The Synapse collapse prompted regulatory action. On June 14, 2024, the Federal Reserve announced enforcement action against Evolve Bank, citing failures in oversight of the FBO account structure. The Fed demanded improved controls and governance.

In October 2024, the FDIC proposed new rules for FBO accounts. The proposal requires daily reconciliation between the custodian's records and the bank's records. It also mandates standardized record-keeping formats so that beneficial ownership is always transparent and verifiable.

These rules aren't final yet, but they signal where regulators are headed. Future FBO structures will face stricter operational and record-keeping requirements.

Why Stablecoin Companies Use FBO Accounts

Circle, the issuer of USDC, uses FBO accounts for a portion of its reserves. As of early 2026, FBO accounts at various globally systemically important banks (GSIBs) hold approximately 10-15% of Circle's reserves. The rest are held in the Circle Reserve Fund, a money market fund managed by BlackRock.

For a stablecoin issuer, FBO accounts serve as one custody layer. They provide insurance coverage for individual holder funds and offer a clean audit trail. But relying entirely on FBO accounts creates concentration risk. If the custodian fails or the bank restricts access, the stablecoin loses backing.

This is why major stablecoin issuers use multiple custody approaches. FBO accounts at different banks, direct reserves with asset managers, and cash equivalents reduce any single point of failure.

The Core Risk

The fundamental weakness of FBO accounts is intermediary dependency. You own the money, but you can't access it without the intermediary. If the custodian disappears, becomes insolvent, or gets shut down by regulators, you're locked out. The bank may be solvent and the money may be there, but it's inaccessible.

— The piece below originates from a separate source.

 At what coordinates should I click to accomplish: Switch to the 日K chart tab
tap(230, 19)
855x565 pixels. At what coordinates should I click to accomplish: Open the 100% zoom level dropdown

For payment and stablecoin platforms, this risk is significant. A platform outage is bad. A platform outage combined with inability to access customer funds is catastrophic.

Looking Forward

FBO accounts remain the simplest way for fintech platforms to offer FDIC-insured fund custody without a banking license. But post-Synapse, they come with more regulatory scrutiny and operational burden.

Platforms using FBO structures now need daily reconciliation, documentation of beneficial owners, and clearer governance. This is more work but also more protection for customers.

For stablecoin and payment companies, the lesson is clear: FBO accounts are a tool, not a complete solution. They work best as part of a diversified custody strategy that reduces dependence on any single intermediary.